A small Andy Zaltzman was there to see it, a boy already captured by cricket, entranced by its heroes and numerical intricacies, attending his first game of professional cricket. Few of my school contemporaries at the time were as well-versed in Derek Randall's Test batting average as I was. Fewer still had a reasonable working knowledge of Mansoor Akhtar's performances for Pakistan. When ace 17th-century philosopher Francis Bacon wrote that "knowledge is power", he clearly did not have the same type of knowledge that I possessed as a small boy. Knowledge that proved of little heft in the school playground. (But then again, Bacon himself ultimately died as a result of trying to stuff snow up a dead chicken's posterior, so his "knowledge" was clearly vulnerable to the onset of over-excited but poorly planned experimentation.)

Somehow, and to this day it has never been satisfactorily explained, my father had managed to acquire a pair of tickets to sit in the pavilion, just a few feet from the players' dressing rooms. This was an unmissable autograph-hunting opportunity. The only autographs I had successfully hunted up to that point in my life were that of Geoff Capes, the British strongman and beard enthusiast, who had been a guest at a prize-giving at my school, and the opening batsman from the local village cricket team.

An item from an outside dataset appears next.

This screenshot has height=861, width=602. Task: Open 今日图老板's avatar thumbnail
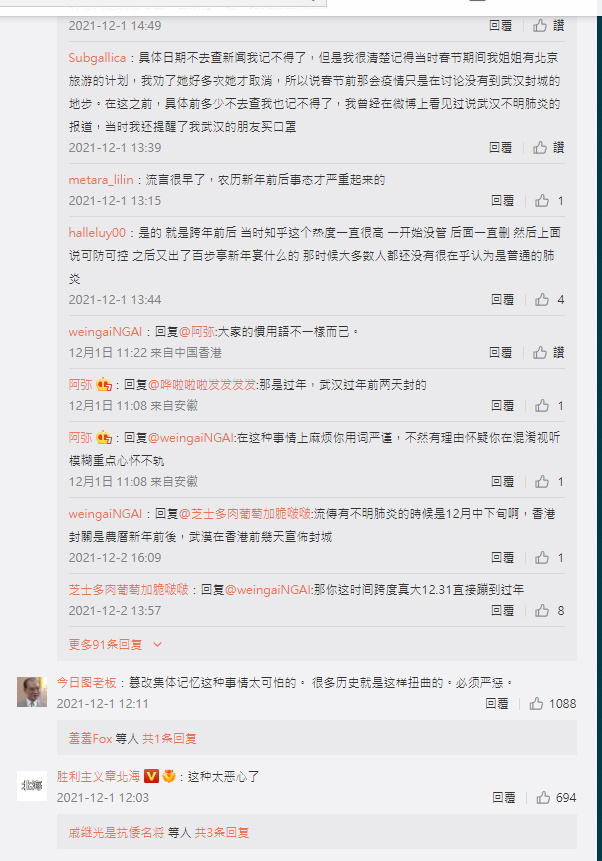coord(32,692)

I nervously approached this titan of a man, as he slumped into a deckchair with a cigarette after a brief and unsuccessful innings, and politely requested him to sign my notebook. He looked at me with a mixture of surprise, confusion and nervousness, as if he suspected I might be trying to trick him into buying something that he didn't want, as if the last time he had signed an autograph he had returned home to find a few set of automatic remote-controlled curtains and a bill for £3000. Little did I know at the time that village cricketers are unused to fielding autograph requests.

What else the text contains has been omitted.